** START The records **

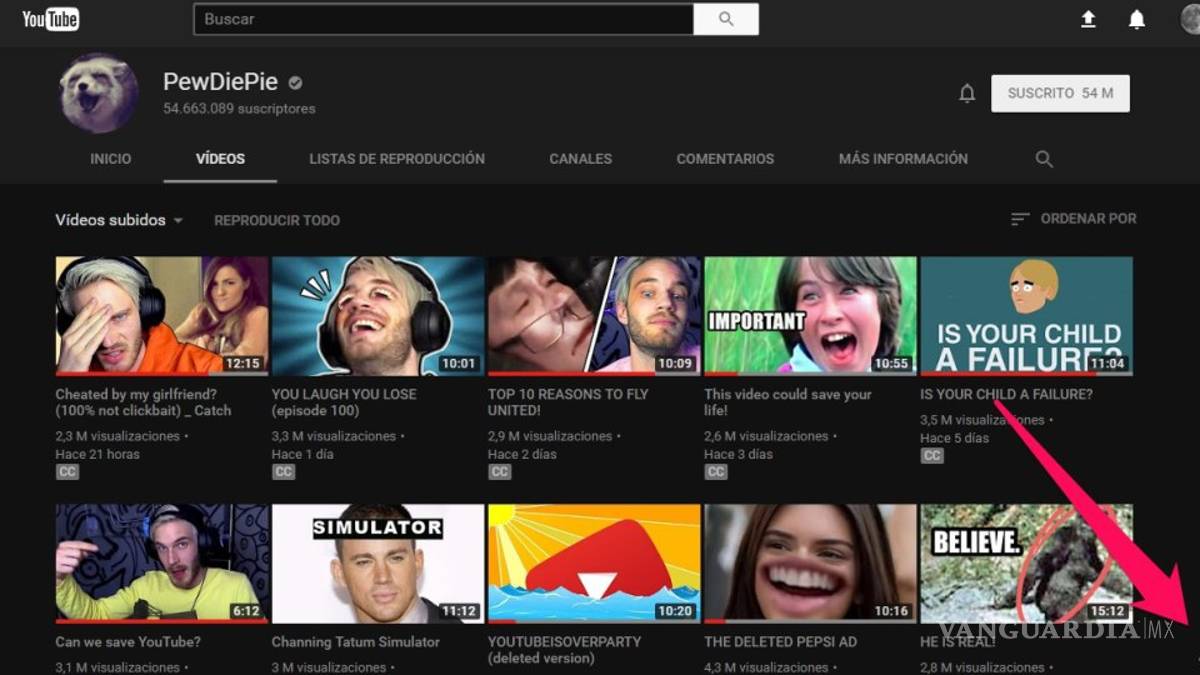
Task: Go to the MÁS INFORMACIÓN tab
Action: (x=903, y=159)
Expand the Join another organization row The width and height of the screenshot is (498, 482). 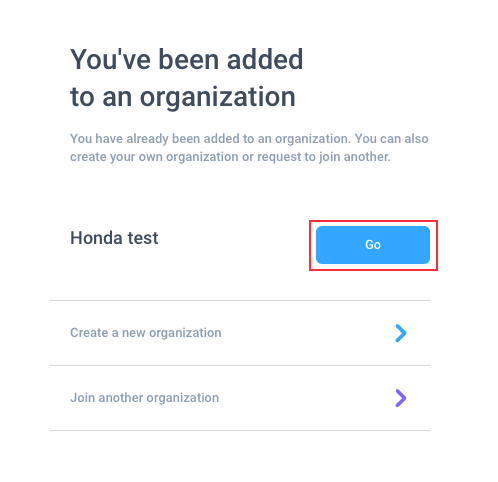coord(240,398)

** END The records **
** START The records **

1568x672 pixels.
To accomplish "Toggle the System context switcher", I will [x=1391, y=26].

** END The records **
** START The records **

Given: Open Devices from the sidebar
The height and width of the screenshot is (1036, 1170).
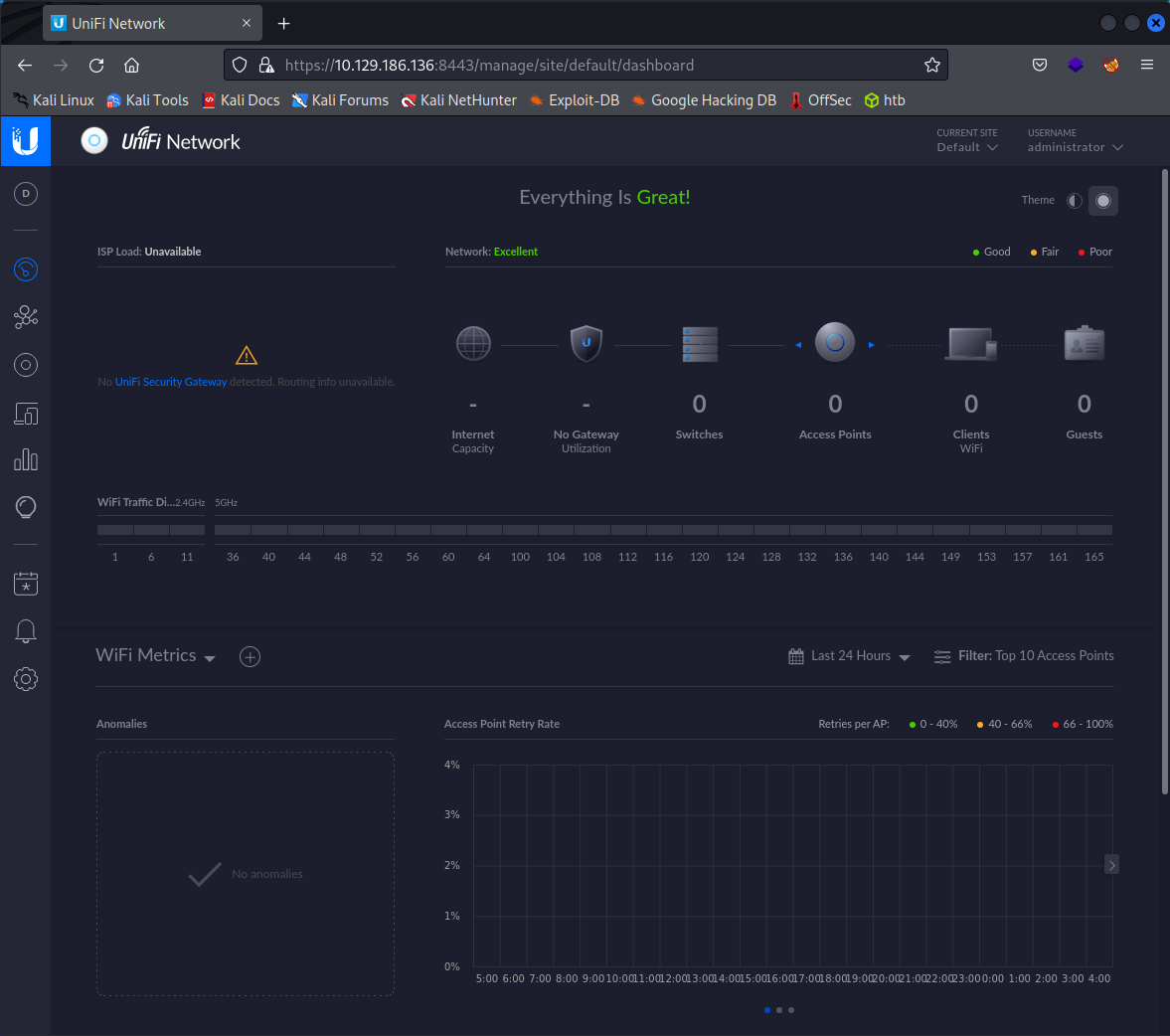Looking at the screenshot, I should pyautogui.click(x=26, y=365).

** END The records **

= Direction =
Copy the part that opens with the line containing "Given: Open Devices from the sidebar" and closes with the line containing "Looking at the", swapping "sidebar" for "side panel" and changing nothing else. Leave the pictures out.

= Solution to the problem =
Given: Open Devices from the side panel
The height and width of the screenshot is (1036, 1170).
Looking at the screenshot, I should pyautogui.click(x=26, y=365).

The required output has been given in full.